Renegotiation of the North American Free Trade Agreement could begin in mid-August.
U.S. Trade Representative Robert Lighthizer informed Congress on May 18 of President Donald Trump’s intent to initiate negotiations with Canada and Mexico “as soon as practicable,” but no earlier than Aug. 16, according to a news release.
The formal notification starts a 90-day period that must expire before trade deals can be altered.
United Fresh Produce Association issued a statement emphasizing the importance of trade to the produce industry and noted it looks forward to working with the relevant parties to identify ways NAFTA can be updated to better serve the industry.
“Trade across the NAFTA countries serves both consumers and deeply connected supply chains, providing significant jobs not only in agriculture but in processing and distribution,” Robert Guenther, senior vice president of public policy for United Fresh, said in the statement. “The past 25 years of NAFTA has seen important growth in the fruit and vegetable industry to meet consumer demand. However, there are certainly specific challenges within fresh produce that NAFTA modernization can aggressively address, so we are pleased that this opportunity has been realized by the Administration.”

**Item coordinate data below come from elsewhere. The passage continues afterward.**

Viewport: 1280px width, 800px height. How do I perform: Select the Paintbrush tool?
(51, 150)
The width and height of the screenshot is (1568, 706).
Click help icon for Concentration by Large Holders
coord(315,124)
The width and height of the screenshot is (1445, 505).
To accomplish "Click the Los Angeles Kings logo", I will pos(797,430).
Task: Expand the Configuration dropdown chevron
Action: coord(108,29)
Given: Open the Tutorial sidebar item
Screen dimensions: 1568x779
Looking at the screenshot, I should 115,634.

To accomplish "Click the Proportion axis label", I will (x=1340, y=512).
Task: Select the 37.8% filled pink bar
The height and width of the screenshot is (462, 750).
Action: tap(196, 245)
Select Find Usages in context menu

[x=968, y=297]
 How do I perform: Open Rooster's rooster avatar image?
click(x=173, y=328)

“Since January, United Fresh has been in constant dialogue with Congress, the Administration and other interested stakeholders to convey that the fruit and vegetable industry needs trade agreements that facilitate trade, rather than erecting barriers that protect specific interests,” Guenther said. “This includes pursuit of trade agreements that eliminate unfair, discriminatory and non-science-based regulatory barriers that disadvantage the industry both here in North America and throughout the globe. United Fresh will work to ensure that changes to NAFTA reflect those principles.”
Lighthizer said in his letter to Congress that many parts of the trade agreement are outdated and that the U.S. aims to support higher-paying jobs domestically and to grow the domestic economy by improving trade opportunities with Canada and Mexico.
“NAFTA was negotiated 25 years ago, and while our economy and businesses have changed considerably over that period, NAFTA has not,” Lighthizer said in the letter. “Our aim is that NAFTA be modernized to include new provisions to address intellectual property rights, regulatory practices, state-owned enterprises, services, customs procedures, sanitary and phytosanitary measures, labor, environment, and small and medium enterprises.”
Since Feb. 2 the administration has consulted with members of the Senate Committee on Finance, the House Committee on Ways and Means, the House Advisory Group on Negotiations, the Senate Advisory Group on Negotiations, trade advisory committees and others on the topic of NAFTA renegotiation, according to the letter.
“We are committed to concluding these negotiations with timely and substantive results for U.S. consumers, businesses, farmers, ranchers, and workers, consistent with U.S. priorities and the negotiating objectives established by the Congress in statute,” Lighthizer said in the letter.
A notice will be published in the federal register requesting public input on the content of the negotiations, according to the release.